* _Instructions to follow_: Quote every one of the following entries word for word, without changing anything.

## start Data to process

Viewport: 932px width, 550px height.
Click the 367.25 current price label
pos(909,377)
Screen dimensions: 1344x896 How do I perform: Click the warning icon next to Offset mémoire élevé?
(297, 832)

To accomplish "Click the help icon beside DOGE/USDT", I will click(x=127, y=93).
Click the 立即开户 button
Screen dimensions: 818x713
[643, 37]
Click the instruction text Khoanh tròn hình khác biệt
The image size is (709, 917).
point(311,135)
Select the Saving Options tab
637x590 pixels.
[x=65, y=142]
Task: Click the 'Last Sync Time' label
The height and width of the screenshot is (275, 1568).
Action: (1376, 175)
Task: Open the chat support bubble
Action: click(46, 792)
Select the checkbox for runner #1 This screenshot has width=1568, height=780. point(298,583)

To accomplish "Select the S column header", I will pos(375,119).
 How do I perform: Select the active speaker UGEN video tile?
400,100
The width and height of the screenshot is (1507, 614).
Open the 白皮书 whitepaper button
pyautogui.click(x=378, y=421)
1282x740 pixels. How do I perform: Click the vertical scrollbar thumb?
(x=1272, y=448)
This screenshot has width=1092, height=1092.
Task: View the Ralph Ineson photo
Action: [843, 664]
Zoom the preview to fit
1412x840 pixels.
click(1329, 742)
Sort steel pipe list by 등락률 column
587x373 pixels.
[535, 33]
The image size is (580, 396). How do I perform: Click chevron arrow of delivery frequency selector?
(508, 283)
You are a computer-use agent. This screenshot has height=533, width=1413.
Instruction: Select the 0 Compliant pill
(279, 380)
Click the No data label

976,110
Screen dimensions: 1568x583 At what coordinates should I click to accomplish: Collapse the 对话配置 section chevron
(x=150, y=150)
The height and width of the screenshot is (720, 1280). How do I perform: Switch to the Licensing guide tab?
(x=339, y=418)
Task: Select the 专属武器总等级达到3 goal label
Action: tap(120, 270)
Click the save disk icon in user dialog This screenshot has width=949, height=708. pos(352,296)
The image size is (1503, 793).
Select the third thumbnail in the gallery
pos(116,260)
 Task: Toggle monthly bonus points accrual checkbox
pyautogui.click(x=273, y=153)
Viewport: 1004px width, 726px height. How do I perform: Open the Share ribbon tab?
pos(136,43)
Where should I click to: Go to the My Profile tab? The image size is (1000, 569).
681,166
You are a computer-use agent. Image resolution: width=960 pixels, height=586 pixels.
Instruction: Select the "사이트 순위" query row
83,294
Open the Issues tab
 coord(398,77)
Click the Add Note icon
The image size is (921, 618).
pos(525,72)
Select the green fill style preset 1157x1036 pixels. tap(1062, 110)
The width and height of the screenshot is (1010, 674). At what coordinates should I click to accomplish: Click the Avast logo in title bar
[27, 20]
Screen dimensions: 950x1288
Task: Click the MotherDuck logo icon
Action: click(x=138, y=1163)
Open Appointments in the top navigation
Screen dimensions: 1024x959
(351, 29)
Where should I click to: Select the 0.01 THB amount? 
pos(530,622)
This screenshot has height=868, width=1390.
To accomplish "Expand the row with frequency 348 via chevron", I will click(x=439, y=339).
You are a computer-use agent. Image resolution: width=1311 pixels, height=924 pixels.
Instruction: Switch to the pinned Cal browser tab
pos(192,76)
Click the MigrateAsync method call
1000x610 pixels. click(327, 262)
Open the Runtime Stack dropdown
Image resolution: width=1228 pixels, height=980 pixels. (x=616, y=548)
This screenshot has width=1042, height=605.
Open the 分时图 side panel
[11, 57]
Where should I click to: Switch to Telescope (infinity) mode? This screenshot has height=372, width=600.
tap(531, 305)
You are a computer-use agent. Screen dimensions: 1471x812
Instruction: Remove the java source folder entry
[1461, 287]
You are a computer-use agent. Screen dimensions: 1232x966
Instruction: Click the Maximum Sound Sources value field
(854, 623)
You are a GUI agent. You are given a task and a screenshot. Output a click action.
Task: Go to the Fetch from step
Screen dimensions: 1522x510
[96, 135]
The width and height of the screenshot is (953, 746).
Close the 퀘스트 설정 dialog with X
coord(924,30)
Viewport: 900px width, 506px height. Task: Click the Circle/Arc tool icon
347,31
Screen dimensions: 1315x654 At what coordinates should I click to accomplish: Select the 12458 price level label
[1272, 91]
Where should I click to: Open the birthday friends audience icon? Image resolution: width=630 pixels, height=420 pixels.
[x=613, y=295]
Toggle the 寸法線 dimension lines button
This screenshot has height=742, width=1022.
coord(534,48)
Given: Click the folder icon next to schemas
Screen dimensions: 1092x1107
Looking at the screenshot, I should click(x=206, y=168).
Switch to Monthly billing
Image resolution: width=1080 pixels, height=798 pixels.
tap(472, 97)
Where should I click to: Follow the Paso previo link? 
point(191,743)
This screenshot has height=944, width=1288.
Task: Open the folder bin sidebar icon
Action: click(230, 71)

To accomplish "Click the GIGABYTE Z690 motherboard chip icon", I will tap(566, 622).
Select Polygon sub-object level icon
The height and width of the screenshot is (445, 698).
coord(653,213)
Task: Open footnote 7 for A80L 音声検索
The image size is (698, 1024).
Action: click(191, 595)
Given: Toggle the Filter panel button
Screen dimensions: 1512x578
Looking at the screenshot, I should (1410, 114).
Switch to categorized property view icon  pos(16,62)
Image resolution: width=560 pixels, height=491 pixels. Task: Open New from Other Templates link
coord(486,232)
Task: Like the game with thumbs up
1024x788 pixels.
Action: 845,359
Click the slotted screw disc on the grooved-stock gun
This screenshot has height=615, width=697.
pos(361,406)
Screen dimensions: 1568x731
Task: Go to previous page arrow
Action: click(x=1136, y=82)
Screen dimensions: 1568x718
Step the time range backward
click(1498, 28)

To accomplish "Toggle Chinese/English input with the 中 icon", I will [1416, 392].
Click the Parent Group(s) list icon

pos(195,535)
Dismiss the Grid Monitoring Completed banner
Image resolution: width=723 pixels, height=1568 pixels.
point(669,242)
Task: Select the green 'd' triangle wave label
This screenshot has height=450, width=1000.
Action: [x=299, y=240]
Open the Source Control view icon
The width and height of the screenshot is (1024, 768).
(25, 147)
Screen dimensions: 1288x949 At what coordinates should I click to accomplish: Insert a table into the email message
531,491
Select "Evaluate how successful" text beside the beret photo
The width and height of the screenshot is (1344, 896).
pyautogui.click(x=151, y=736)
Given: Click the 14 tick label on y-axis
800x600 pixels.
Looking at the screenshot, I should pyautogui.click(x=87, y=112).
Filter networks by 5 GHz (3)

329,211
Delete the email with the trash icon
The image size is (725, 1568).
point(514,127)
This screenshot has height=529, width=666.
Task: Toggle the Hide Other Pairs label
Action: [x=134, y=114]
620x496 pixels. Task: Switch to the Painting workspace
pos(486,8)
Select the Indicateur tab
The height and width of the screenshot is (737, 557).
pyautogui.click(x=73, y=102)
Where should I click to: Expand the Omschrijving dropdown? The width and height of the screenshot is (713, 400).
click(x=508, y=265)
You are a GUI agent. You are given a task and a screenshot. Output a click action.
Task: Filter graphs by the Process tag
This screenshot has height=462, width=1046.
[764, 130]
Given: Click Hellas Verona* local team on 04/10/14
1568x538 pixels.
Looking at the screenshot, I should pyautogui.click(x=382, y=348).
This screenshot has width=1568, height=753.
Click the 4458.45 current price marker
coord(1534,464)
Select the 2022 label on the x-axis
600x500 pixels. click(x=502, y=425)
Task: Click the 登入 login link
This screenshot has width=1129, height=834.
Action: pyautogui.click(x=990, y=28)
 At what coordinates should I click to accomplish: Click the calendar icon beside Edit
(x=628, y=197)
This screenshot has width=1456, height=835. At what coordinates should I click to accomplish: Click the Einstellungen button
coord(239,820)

## end Data to process

* _Task output_:
Viewport: 932px width, 550px height.
Click the 367.25 current price label
pos(909,377)
Screen dimensions: 1344x896 How do I perform: Click the warning icon next to Offset mémoire élevé?
(297, 832)

To accomplish "Click the help icon beside DOGE/USDT", I will click(x=127, y=93).
Click the 立即开户 button
Screen dimensions: 818x713
[643, 37]
Click the instruction text Khoanh tròn hình khác biệt
The image size is (709, 917).
point(311,135)
Select the Saving Options tab
637x590 pixels.
[x=65, y=142]
Task: Click the 'Last Sync Time' label
The height and width of the screenshot is (275, 1568).
Action: (1376, 175)
Task: Open the chat support bubble
Action: click(46, 792)
Select the checkbox for runner #1 This screenshot has width=1568, height=780. point(298,583)

To accomplish "Select the S column header", I will pos(375,119).
 How do I perform: Select the active speaker UGEN video tile?
400,100
The width and height of the screenshot is (1507, 614).
Open the 白皮书 whitepaper button
pyautogui.click(x=378, y=421)
1282x740 pixels. How do I perform: Click the vertical scrollbar thumb?
(x=1272, y=448)
This screenshot has width=1092, height=1092.
Task: View the Ralph Ineson photo
Action: [843, 664]
Zoom the preview to fit
1412x840 pixels.
click(1329, 742)
Sort steel pipe list by 등락률 column
587x373 pixels.
[535, 33]
The image size is (580, 396). How do I perform: Click chevron arrow of delivery frequency selector?
(508, 283)
You are a computer-use agent. This screenshot has height=533, width=1413.
Instruction: Select the 0 Compliant pill
(279, 380)
Click the No data label

976,110
Screen dimensions: 1568x583 At what coordinates should I click to accomplish: Collapse the 对话配置 section chevron
(x=150, y=150)
The height and width of the screenshot is (720, 1280). How do I perform: Switch to the Licensing guide tab?
(x=339, y=418)
Task: Select the 专属武器总等级达到3 goal label
Action: tap(120, 270)
Click the save disk icon in user dialog This screenshot has width=949, height=708. pos(352,296)
The image size is (1503, 793).
Select the third thumbnail in the gallery
pos(116,260)
 Task: Toggle monthly bonus points accrual checkbox
pyautogui.click(x=273, y=153)
Viewport: 1004px width, 726px height. How do I perform: Open the Share ribbon tab?
pos(136,43)
Where should I click to: Go to the My Profile tab? The image size is (1000, 569).
681,166
You are a computer-use agent. Image resolution: width=960 pixels, height=586 pixels.
Instruction: Select the "사이트 순위" query row
83,294
Open the Issues tab
 coord(398,77)
Click the Add Note icon
The image size is (921, 618).
pos(525,72)
Select the green fill style preset 1157x1036 pixels. tap(1062, 110)
The width and height of the screenshot is (1010, 674). At what coordinates should I click to accomplish: Click the Avast logo in title bar
[27, 20]
Screen dimensions: 950x1288
Task: Click the MotherDuck logo icon
Action: click(x=138, y=1163)
Open Appointments in the top navigation
Screen dimensions: 1024x959
(351, 29)
Where should I click to: Select the 0.01 THB amount? 
pos(530,622)
This screenshot has height=868, width=1390.
To accomplish "Expand the row with frequency 348 via chevron", I will click(x=439, y=339).
You are a computer-use agent. Image resolution: width=1311 pixels, height=924 pixels.
Instruction: Switch to the pinned Cal browser tab
pos(192,76)
Click the MigrateAsync method call
1000x610 pixels. click(327, 262)
Open the Runtime Stack dropdown
Image resolution: width=1228 pixels, height=980 pixels. (x=616, y=548)
This screenshot has width=1042, height=605.
Open the 分时图 side panel
[11, 57]
Where should I click to: Switch to Telescope (infinity) mode? This screenshot has height=372, width=600.
tap(531, 305)
You are a computer-use agent. Screen dimensions: 1471x812
Instruction: Remove the java source folder entry
[1461, 287]
You are a computer-use agent. Screen dimensions: 1232x966
Instruction: Click the Maximum Sound Sources value field
(854, 623)
You are a GUI agent. You are given a task and a screenshot. Output a click action.
Task: Go to the Fetch from step
Screen dimensions: 1522x510
[96, 135]
The width and height of the screenshot is (953, 746).
Close the 퀘스트 설정 dialog with X
coord(924,30)
Viewport: 900px width, 506px height. Task: Click the Circle/Arc tool icon
347,31
Screen dimensions: 1315x654 At what coordinates should I click to accomplish: Select the 12458 price level label
[1272, 91]
Where should I click to: Open the birthday friends audience icon? Image resolution: width=630 pixels, height=420 pixels.
[x=613, y=295]
Toggle the 寸法線 dimension lines button
This screenshot has height=742, width=1022.
coord(534,48)
Given: Click the folder icon next to schemas
Screen dimensions: 1092x1107
Looking at the screenshot, I should click(x=206, y=168).
Switch to Monthly billing
Image resolution: width=1080 pixels, height=798 pixels.
tap(472, 97)
Where should I click to: Follow the Paso previo link? 
point(191,743)
This screenshot has height=944, width=1288.
Task: Open the folder bin sidebar icon
Action: click(230, 71)

To accomplish "Click the GIGABYTE Z690 motherboard chip icon", I will tap(566, 622).
Select Polygon sub-object level icon
The height and width of the screenshot is (445, 698).
coord(653,213)
Task: Open footnote 7 for A80L 音声検索
The image size is (698, 1024).
Action: click(191, 595)
Given: Toggle the Filter panel button
Screen dimensions: 1512x578
Looking at the screenshot, I should (1410, 114).
Switch to categorized property view icon  pos(16,62)
Image resolution: width=560 pixels, height=491 pixels. Task: Open New from Other Templates link
coord(486,232)
Task: Like the game with thumbs up
1024x788 pixels.
Action: 845,359
Click the slotted screw disc on the grooved-stock gun
This screenshot has height=615, width=697.
pos(361,406)
Screen dimensions: 1568x731
Task: Go to previous page arrow
Action: click(x=1136, y=82)
Screen dimensions: 1568x718
Step the time range backward
click(1498, 28)

To accomplish "Toggle Chinese/English input with the 中 icon", I will [1416, 392].
Click the Parent Group(s) list icon

pos(195,535)
Dismiss the Grid Monitoring Completed banner
Image resolution: width=723 pixels, height=1568 pixels.
point(669,242)
Task: Select the green 'd' triangle wave label
This screenshot has height=450, width=1000.
Action: [x=299, y=240]
Open the Source Control view icon
The width and height of the screenshot is (1024, 768).
(25, 147)
Screen dimensions: 1288x949 At what coordinates should I click to accomplish: Insert a table into the email message
531,491
Select "Evaluate how successful" text beside the beret photo
The width and height of the screenshot is (1344, 896).
pyautogui.click(x=151, y=736)
Given: Click the 14 tick label on y-axis
800x600 pixels.
Looking at the screenshot, I should pyautogui.click(x=87, y=112).
Filter networks by 5 GHz (3)

329,211
Delete the email with the trash icon
The image size is (725, 1568).
point(514,127)
This screenshot has height=529, width=666.
Task: Toggle the Hide Other Pairs label
Action: [x=134, y=114]
620x496 pixels. Task: Switch to the Painting workspace
pos(486,8)
Select the Indicateur tab
The height and width of the screenshot is (737, 557).
pyautogui.click(x=73, y=102)
Where should I click to: Expand the Omschrijving dropdown? The width and height of the screenshot is (713, 400).
click(x=508, y=265)
You are a GUI agent. You are given a task and a screenshot. Output a click action.
Task: Filter graphs by the Process tag
This screenshot has height=462, width=1046.
[764, 130]
Given: Click Hellas Verona* local team on 04/10/14
1568x538 pixels.
Looking at the screenshot, I should pyautogui.click(x=382, y=348).
This screenshot has width=1568, height=753.
Click the 4458.45 current price marker
coord(1534,464)
Select the 2022 label on the x-axis
600x500 pixels. click(x=502, y=425)
Task: Click the 登入 login link
This screenshot has width=1129, height=834.
Action: pyautogui.click(x=990, y=28)
 At what coordinates should I click to accomplish: Click the calendar icon beside Edit
(x=628, y=197)
This screenshot has width=1456, height=835. At what coordinates should I click to accomplish: Click the Einstellungen button
coord(239,820)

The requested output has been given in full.